Tokens — What It Is and Why It Matters

Tokens are the atomic units that LLMs process. Before your text reaches the model, a tokenizer splits it into tokens — these are not exactly words, but sub-word pieces. The tokenization depends on the model's vocabulary.

**How tokenization works**

Common tokenizers (like GPT's cl100k_base or Google's SentencePiece) split text using byte-pair encoding (BPE). Frequent words become single tokens; rare words are split into sub-pieces. "Tokenization" might become ["Token", "ization"] or ["Token", "iz", "ation"] depending on the vocabulary.

**Rough rules of thumb**

- 1 token ≈ 4 characters of English text - 1 token ≈ 0.75 English words - 1,000 tokens ≈ 750 words ≈ 1.5 pages of prose - Code and non-English text typically use more tokens per word than English

**Why tokens matter for costs**

API pricing is almost always per 1,000 tokens (or per million). Input tokens and output tokens may be priced differently — output is often more expensive. A production system processing millions of documents at 2K tokens each accumulates significant cost quickly.

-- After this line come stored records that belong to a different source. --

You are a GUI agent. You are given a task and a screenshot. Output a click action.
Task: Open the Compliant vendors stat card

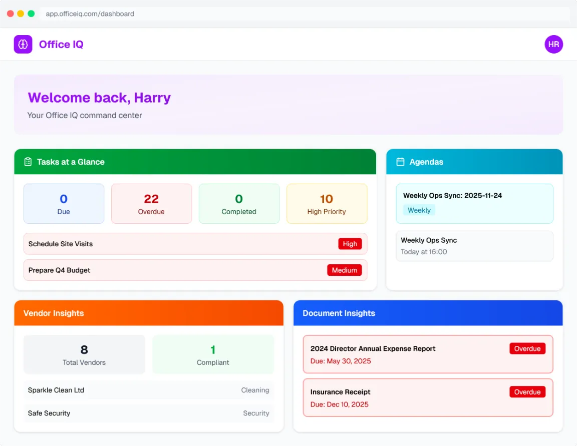pyautogui.click(x=213, y=354)
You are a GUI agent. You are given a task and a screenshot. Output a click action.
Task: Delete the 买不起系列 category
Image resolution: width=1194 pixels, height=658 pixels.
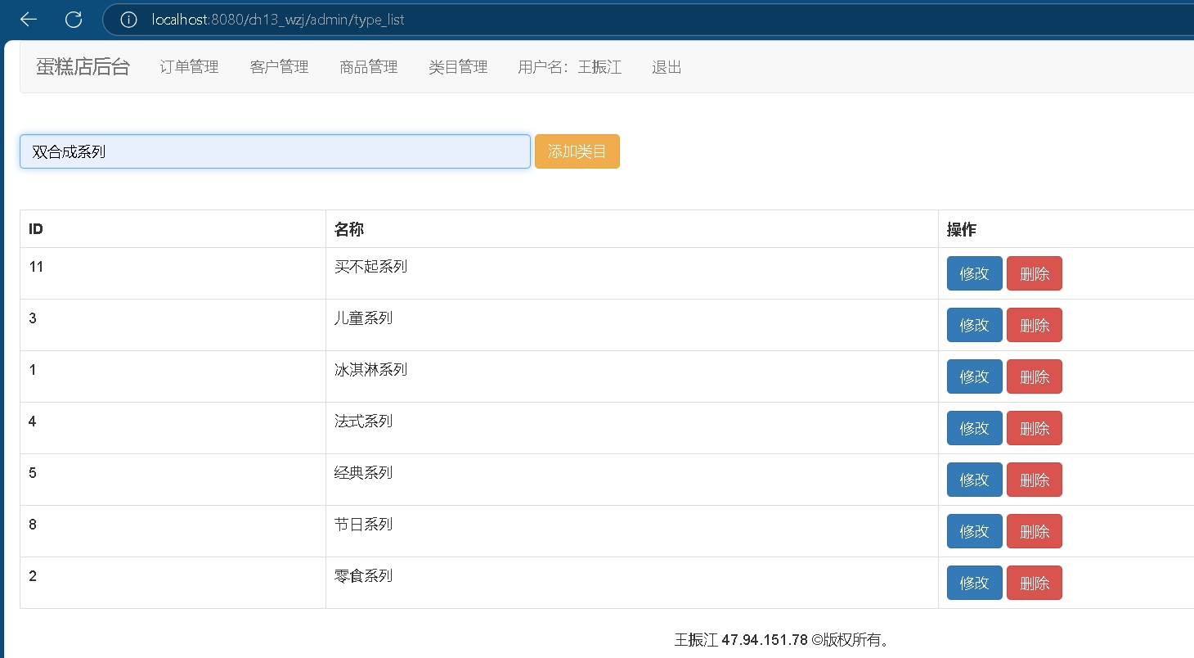point(1035,273)

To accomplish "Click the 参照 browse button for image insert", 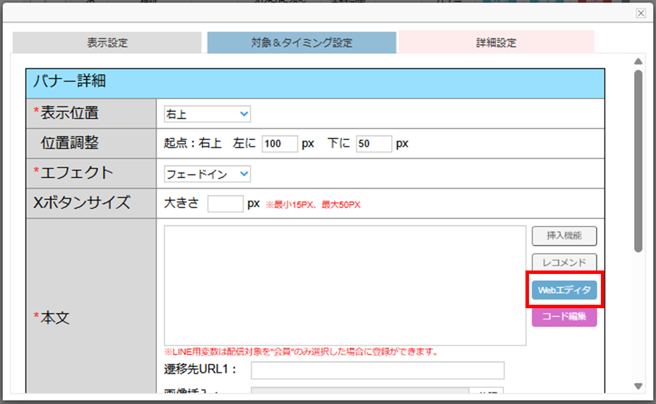I will (x=487, y=391).
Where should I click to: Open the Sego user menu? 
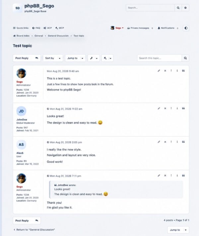pyautogui.click(x=117, y=28)
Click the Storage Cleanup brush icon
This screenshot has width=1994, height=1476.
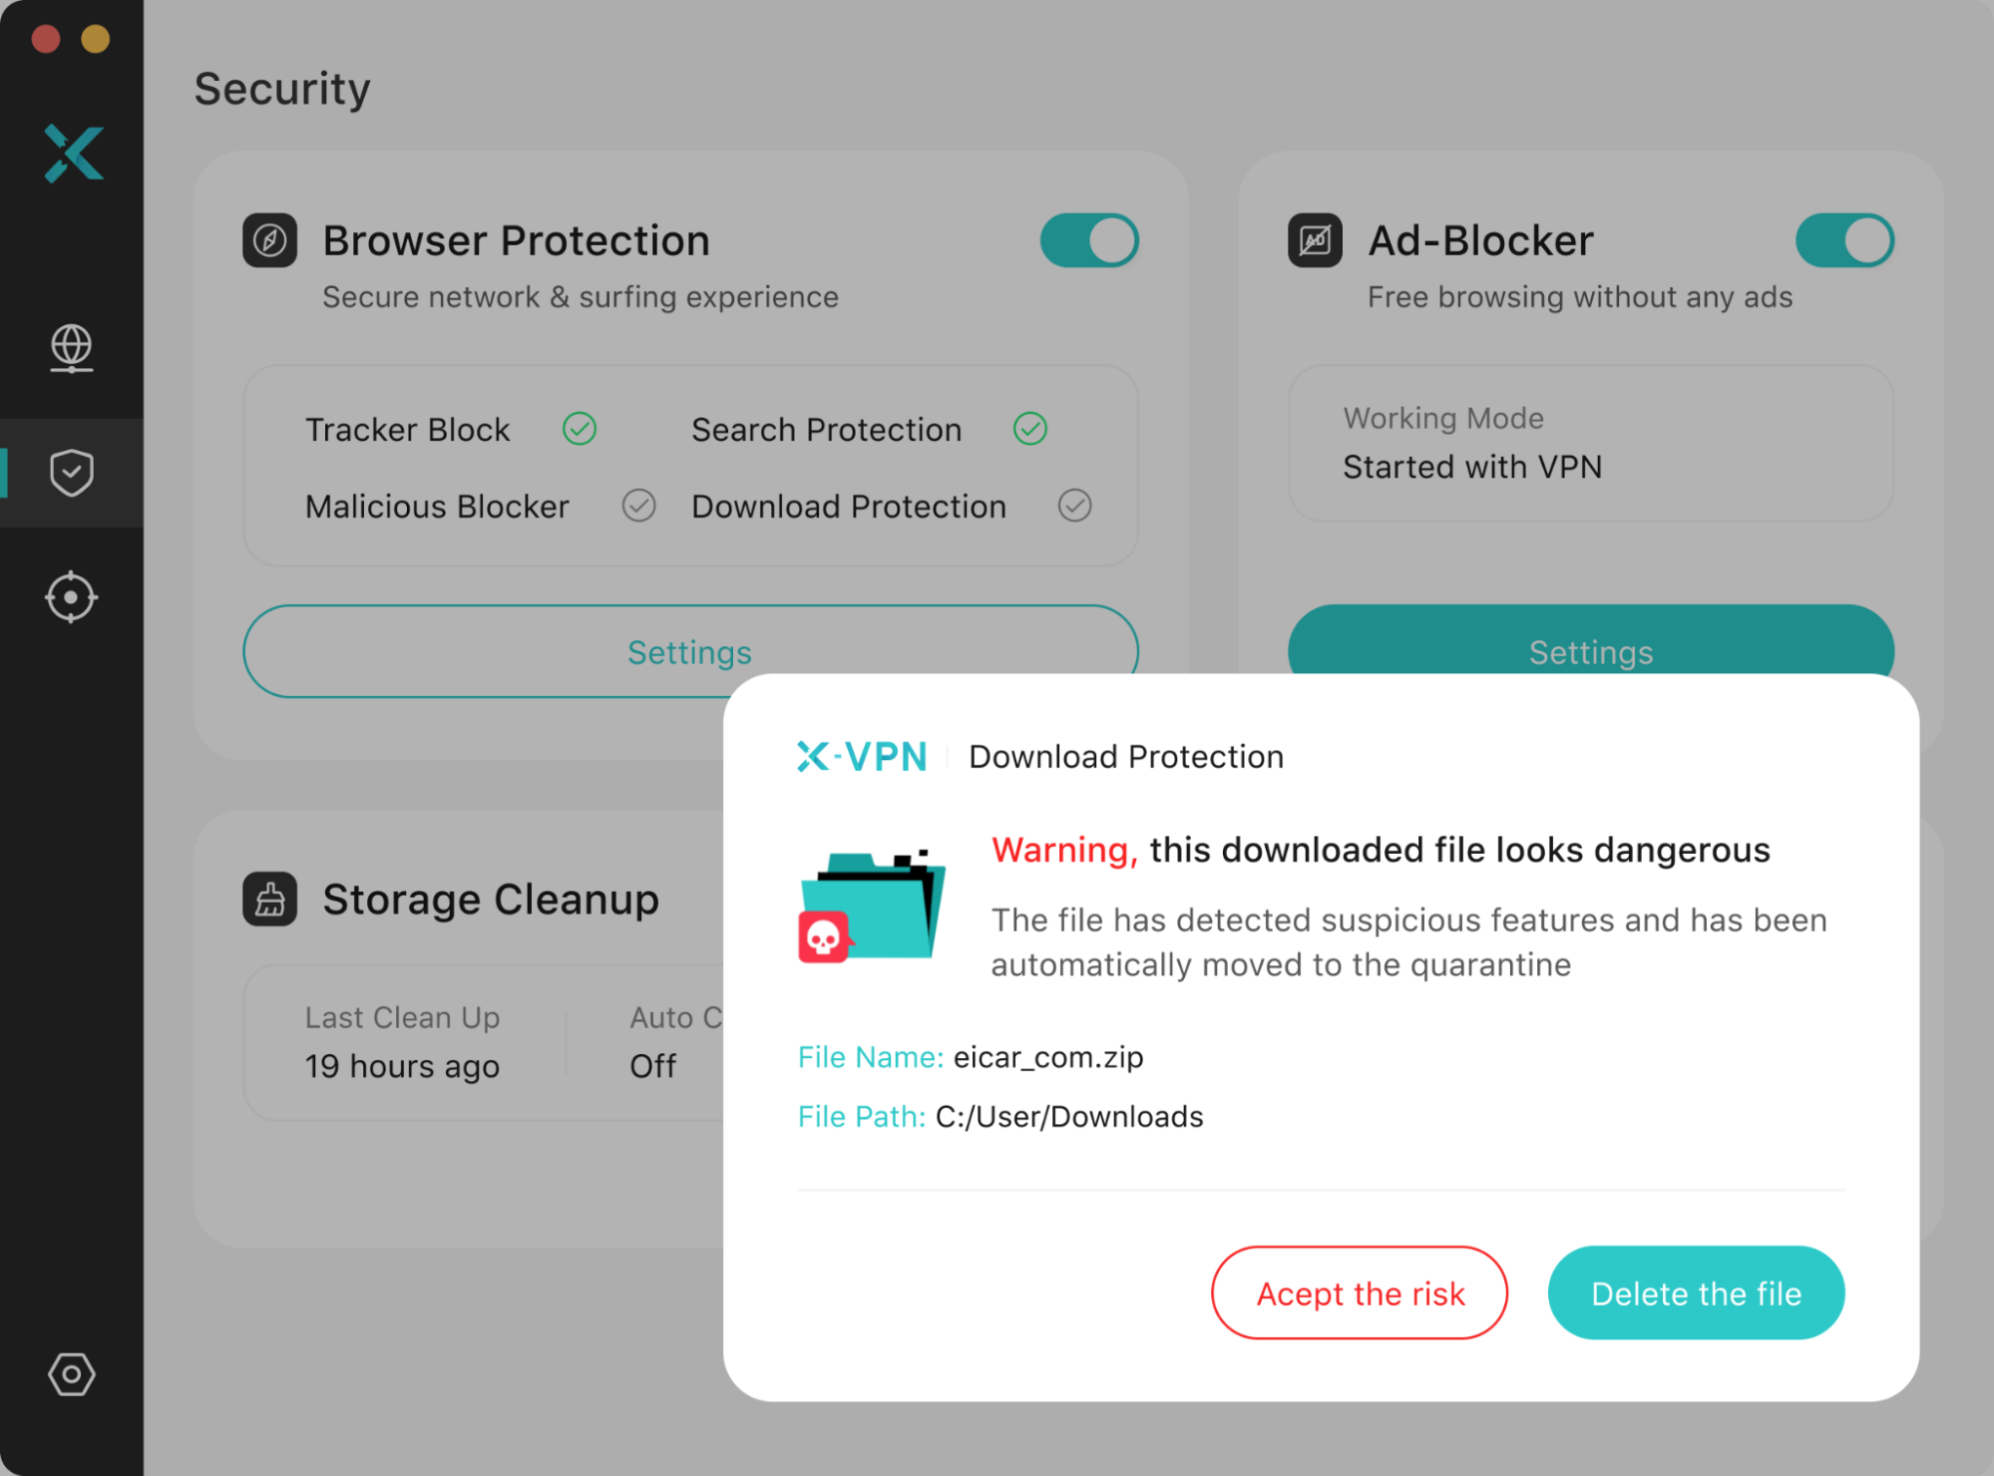[269, 899]
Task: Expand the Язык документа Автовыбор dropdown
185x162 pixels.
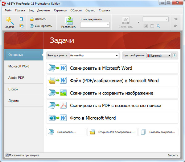Action: click(x=117, y=56)
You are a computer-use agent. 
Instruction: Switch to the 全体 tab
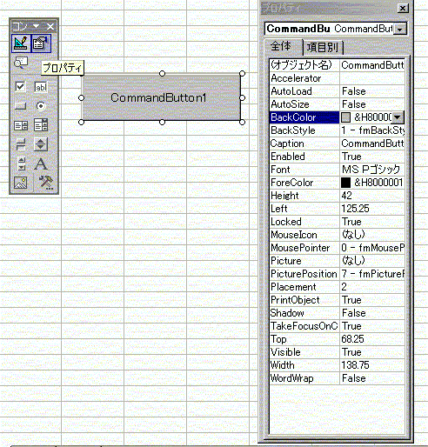click(281, 46)
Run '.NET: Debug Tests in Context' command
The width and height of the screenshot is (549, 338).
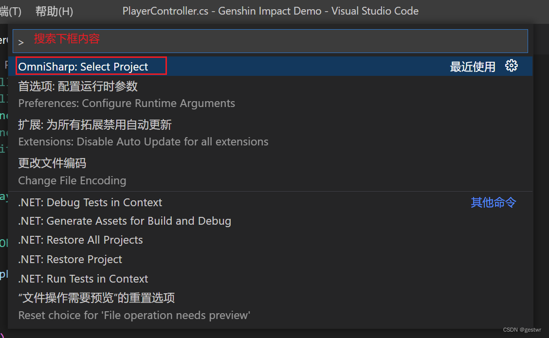pyautogui.click(x=90, y=202)
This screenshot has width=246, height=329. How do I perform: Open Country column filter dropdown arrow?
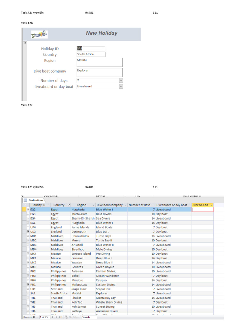[x=69, y=205]
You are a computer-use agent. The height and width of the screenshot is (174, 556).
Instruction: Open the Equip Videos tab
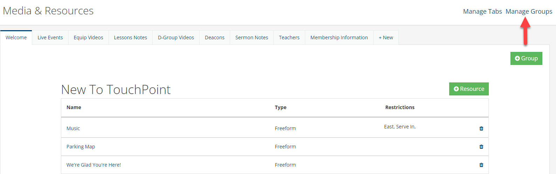(88, 38)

**Context window is measured in tokens**

A 128K context window holds 128,000 tokens total — input plus output. If your system prompt is 1,000 tokens and you paste a 120K-token document, you have only 7,000 tokens left for output.

**Pitfalls**

Developers underestimate token counts and hit context limits unexpectedly. Prompts with large amounts of JSON, code, or structured data consume tokens faster than prose. Always count tokens programmatically (tiktoken for OpenAI, similar tools for others) before assuming a document will fit.